Since the 1920s, the notion of chimpanzees possessing phenomenal strength has been a feature of pop-culture and a common subject for study in biology.

A number of studies across the decades have suggested that pound-for-pound, chimpanzees could be as much as 3 to nearly 5 times stronger than a strapping human, or as little as 2.5 times.

Even recent conservative calculations place their relative strength at around double our own, but most of the studies have been based on a chimp trying to move a heavy mass, and then having a human do the same thing.
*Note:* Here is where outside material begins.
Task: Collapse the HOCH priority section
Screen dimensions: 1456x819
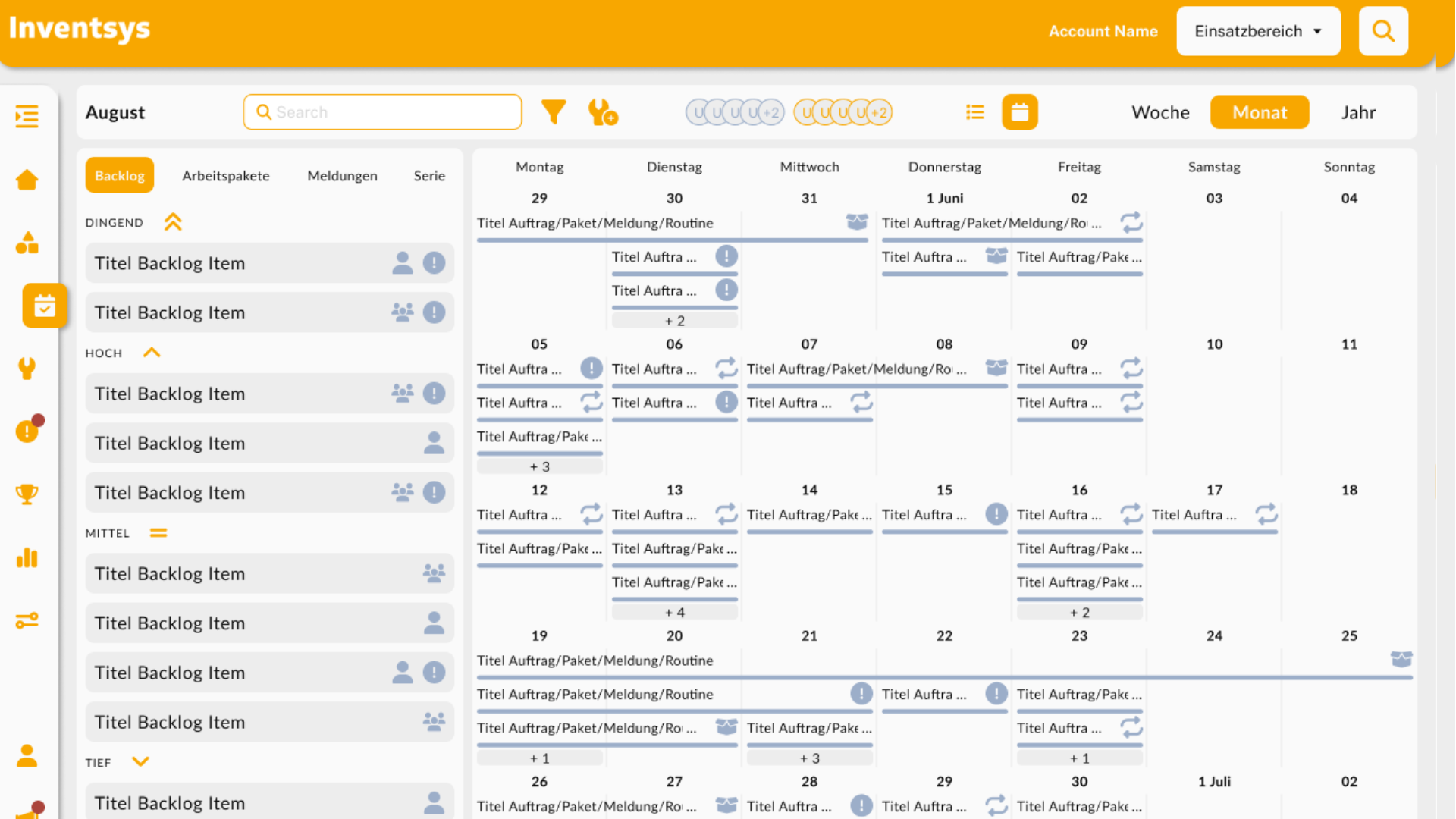Action: [x=152, y=353]
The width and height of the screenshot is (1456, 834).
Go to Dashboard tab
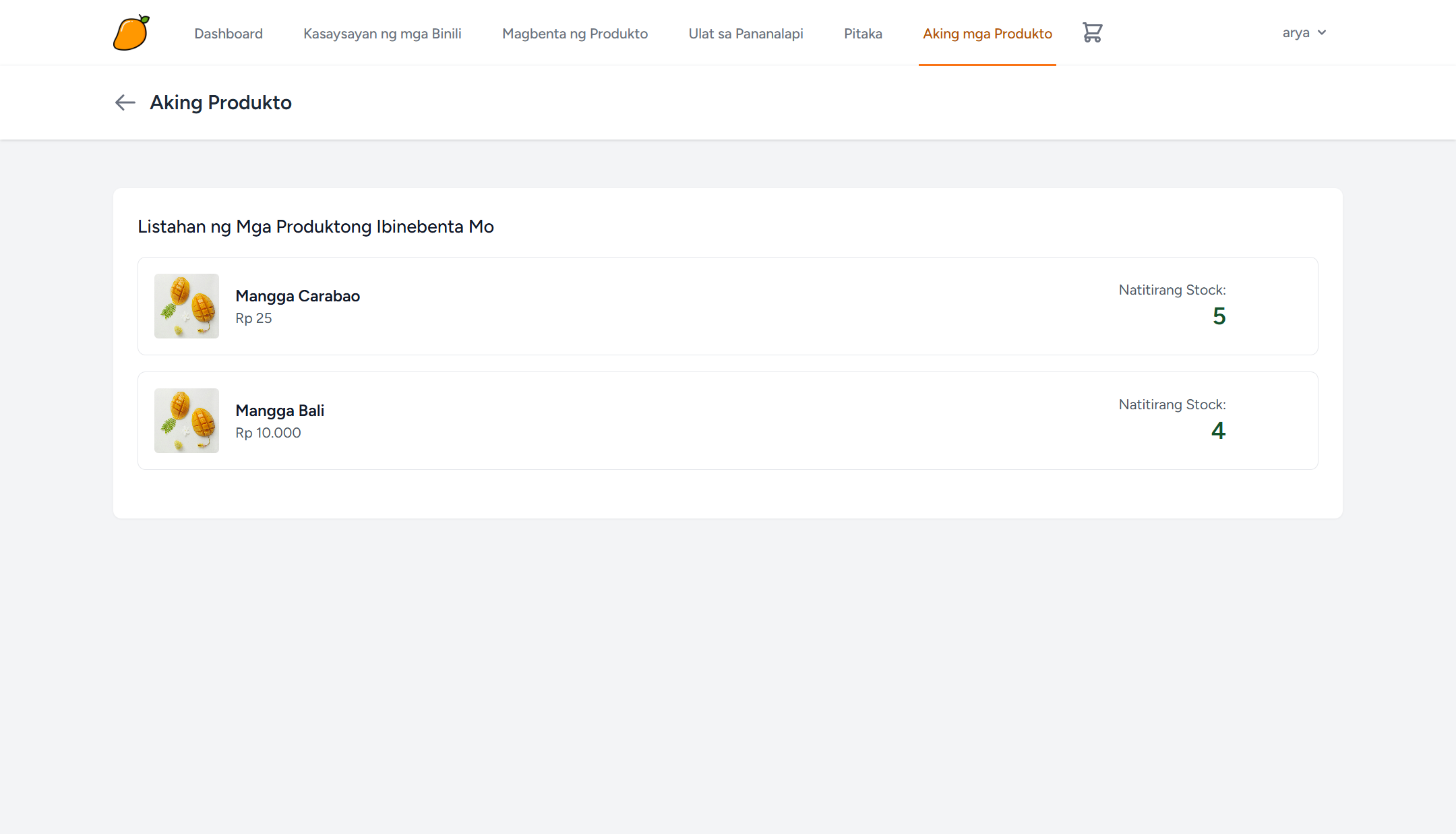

This makes it hard to separate the effects of muscle arrangement, the contributions of tendons, or the effect of overall body shape from the actual strength of the muscles.

"There are nearly 100 years of accounts suggesting that chimpanzees must have intrinsically superior muscle fibre properties compared with humans, yet there had been no direct tests of that idea," says Brian Umberger from the University of Massachusetts Amherst.

So keeping this in mind, a team of US researchers dug deeper into the wealth of research conducted between 1923 and 2014 and came to the conclusion that a more accurate interpretation of the data is that while chimpanzees are consistently stronger, they are on average only about 1.5 times stronger than us.

That still doesn't make it a good idea to get into a wrestling match with one.

To put this number to the test and discover why chimp muscles were stronger than ours, the team isolated muscle fibres and tested their overall force and velocity as they contracted. They also examined the tissue's distribution of 'motor proteins' called myosin.

Muscle fibres tend to come in two varieties – slow-twitch and fast-twitch, each of which with its own characteristic pattern of myosin chains.

Slow-twitch can work for longer periods without tiring, and are the endurance champions of your muscle fibres. Fast-twitch, on the other hand, are the sprinters, tiring fast but putting in a strong effort quickly.

The researchers found chimpanzee muscle fibres were longer than those of humans and were present in different ratios.

"We found that within fibre types, chimp and human muscle fibres were actually very similar. However, we also found that chimps have about twice as many fast-twitch fibres as humans," says Umberger.

Plugging the data into a computer simulation suggested such differences could result in muscles that were 1.35 times stronger than ours, coming pretty close to the team's estimate based on the literature.

Putting this into an evolutionary context, it would make sense that human muscles sacrificed a small amount of brute strength for more slow-twitch fibres.

"When we compared chimps and humans to muscle fibre type data for other species we found that humans are the outlier, suggesting that selection for long distance, over-ground travel may have been important early in the evolution of our musculoskeletal system," says Umberger.

The chimpanzee's more arboreal lifestyle would make more fast-twitch fibres an advantage to give them a boost climbing and swinging through branches.

As the hominid family line branched off, humans took advantage in moving over long distances for extended periods.

In terms of natural selection, it doesn't seem as if the properties of human and chimpanzee muscle cells have changed a great deal, even while their distribution and size have adapted to different needs.